Records for locating described items
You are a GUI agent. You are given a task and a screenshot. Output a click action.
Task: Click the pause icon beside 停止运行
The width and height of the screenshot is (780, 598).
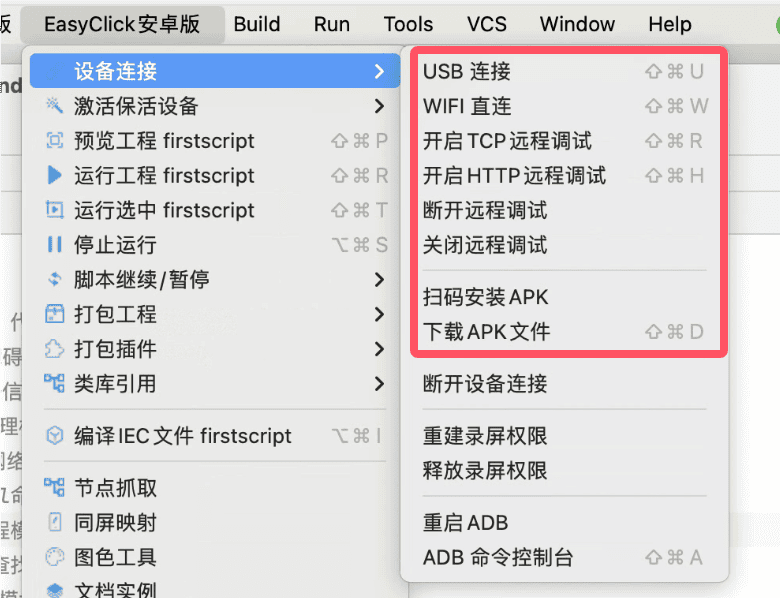[54, 245]
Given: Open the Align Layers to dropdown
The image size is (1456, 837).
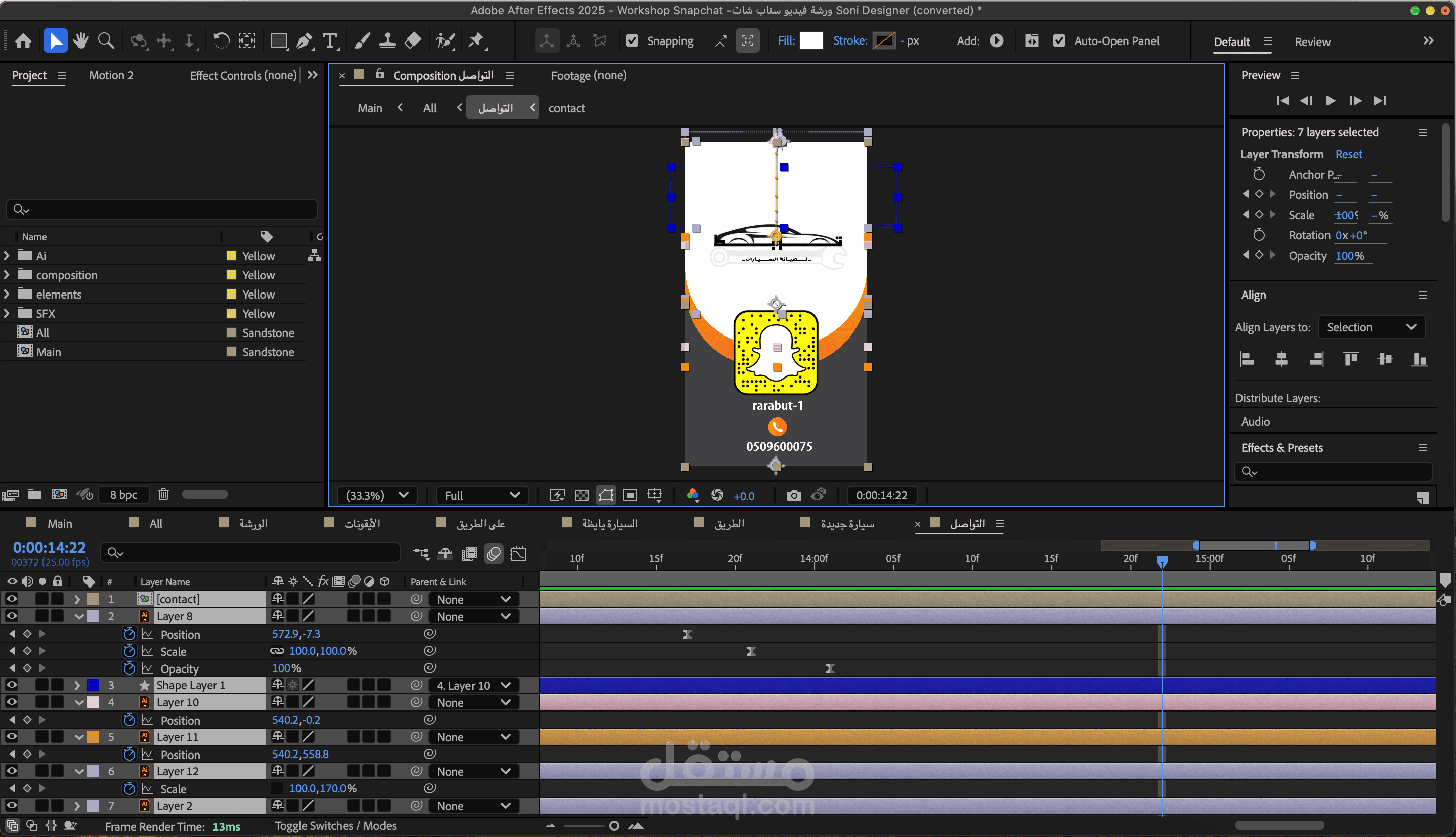Looking at the screenshot, I should coord(1371,327).
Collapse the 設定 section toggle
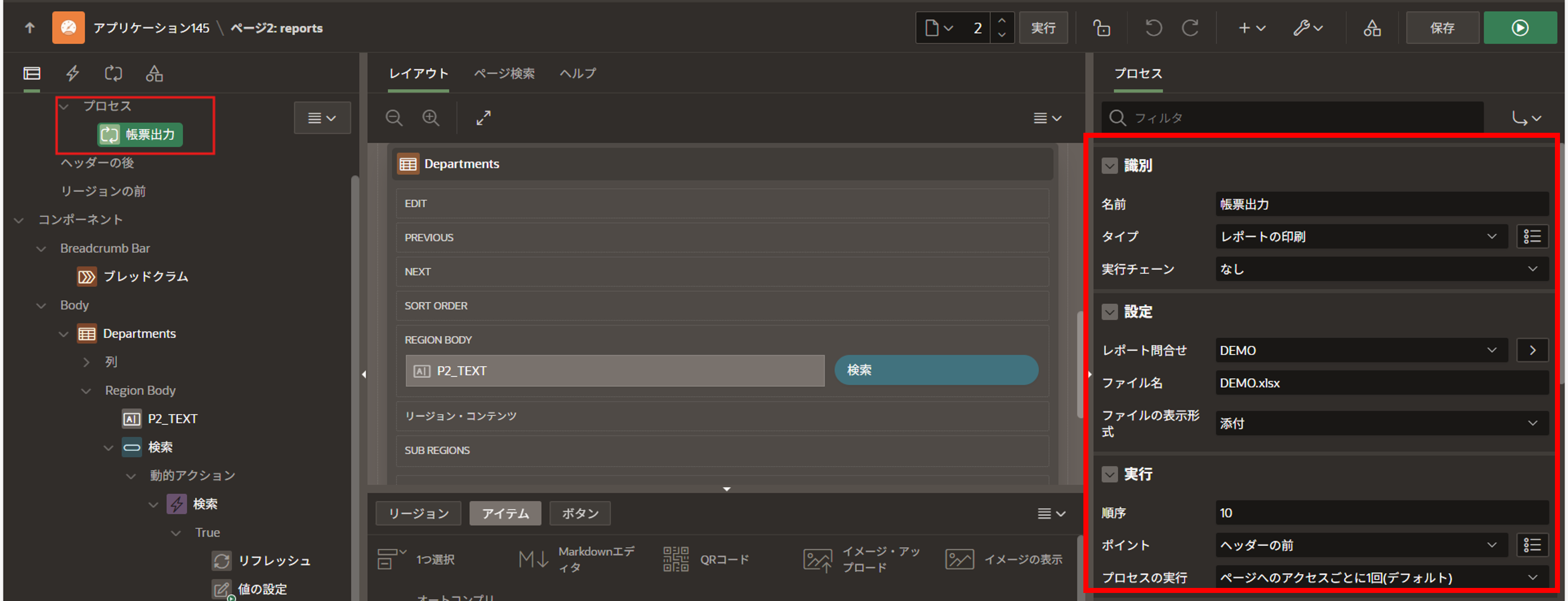Viewport: 1568px width, 601px height. coord(1109,312)
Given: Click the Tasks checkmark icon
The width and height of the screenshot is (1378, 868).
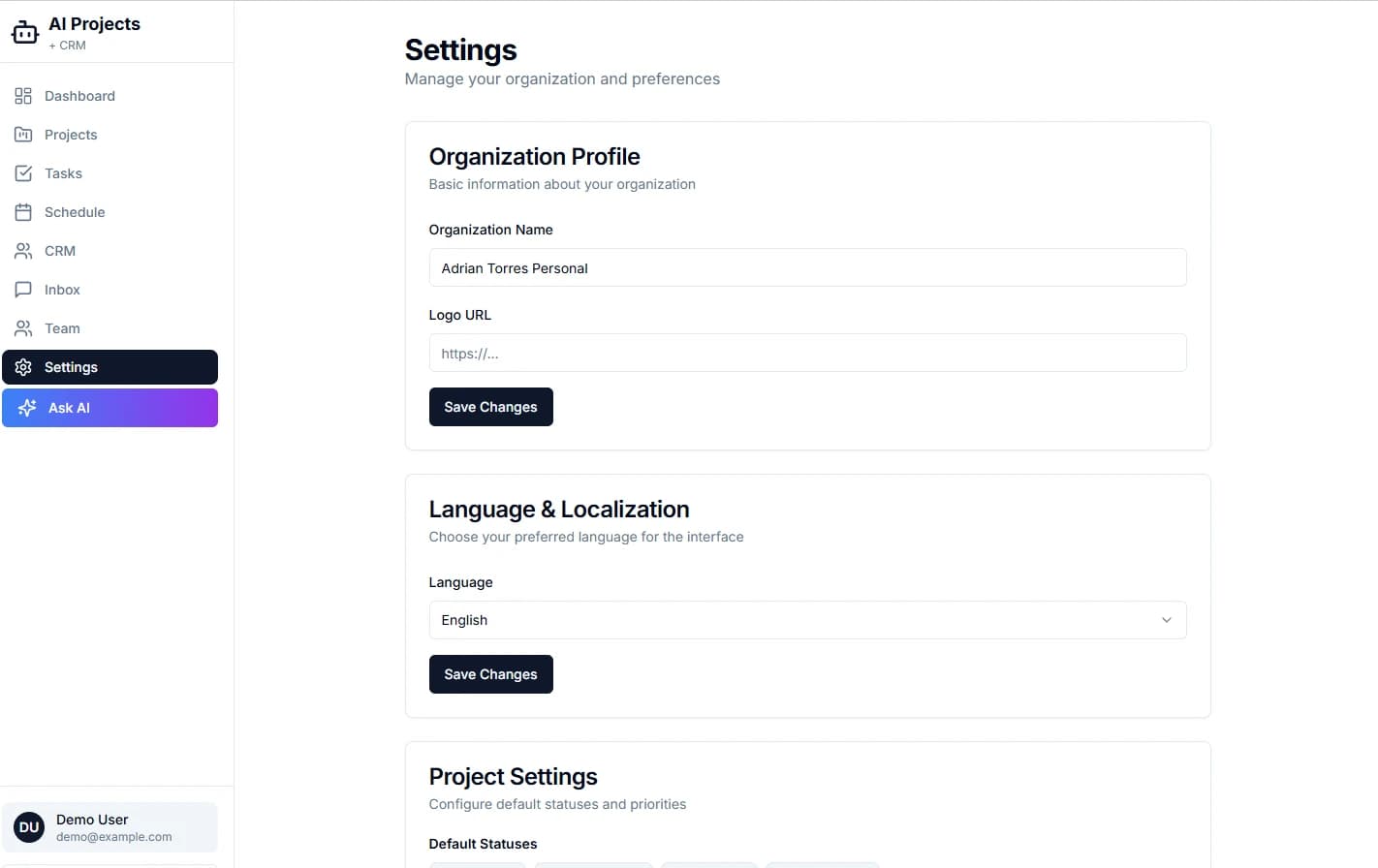Looking at the screenshot, I should (23, 173).
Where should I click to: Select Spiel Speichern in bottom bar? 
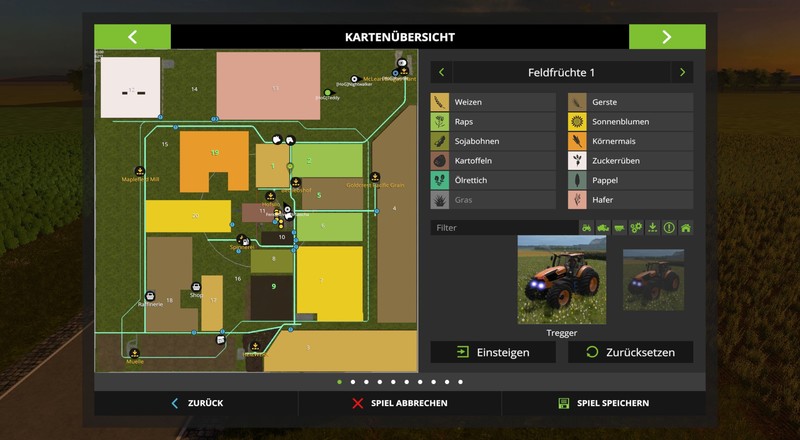(x=603, y=403)
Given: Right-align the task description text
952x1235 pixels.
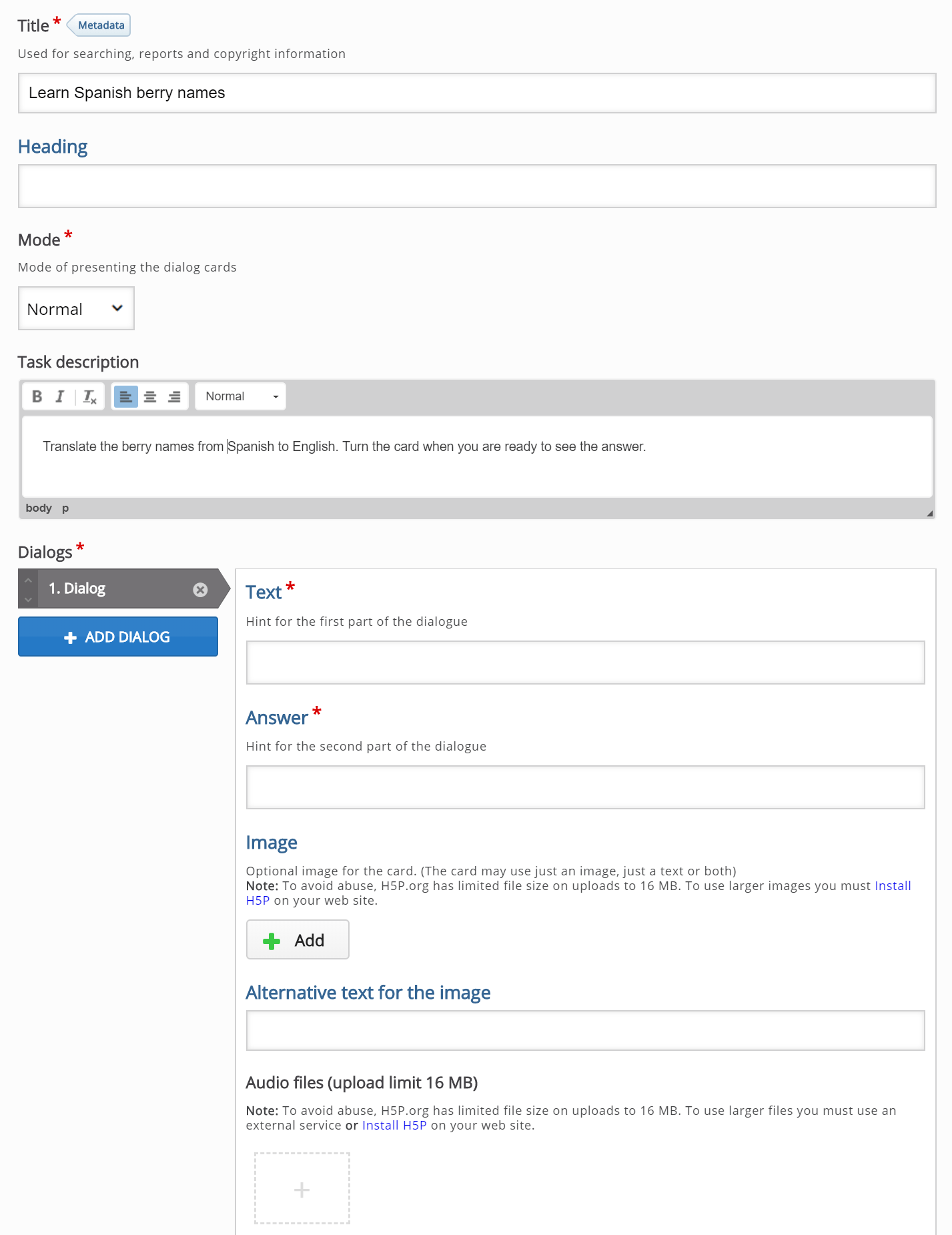Looking at the screenshot, I should pyautogui.click(x=174, y=396).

• **Directive**
Can you return every line of the material above word for word, leaving the pictures out?

• **Answer for this exercise**
You are a GUI agent. You are given a task and a screenshot. Output a click action.
Task: Click the pause icon beside 停止运行
The width and height of the screenshot is (780, 598).
[54, 245]
Given: Open the Align Layers to dropdown
The image size is (1456, 837).
Looking at the screenshot, I should coord(1371,327).
Collapse the 設定 section toggle
Viewport: 1568px width, 601px height. coord(1109,312)
Given: Click the Tasks checkmark icon
The width and height of the screenshot is (1378, 868).
Looking at the screenshot, I should (23, 173).
Where should I click to: Select Spiel Speichern in bottom bar? 
(x=603, y=403)
Given: Right-align the task description text
952x1235 pixels.
Looking at the screenshot, I should pyautogui.click(x=174, y=396).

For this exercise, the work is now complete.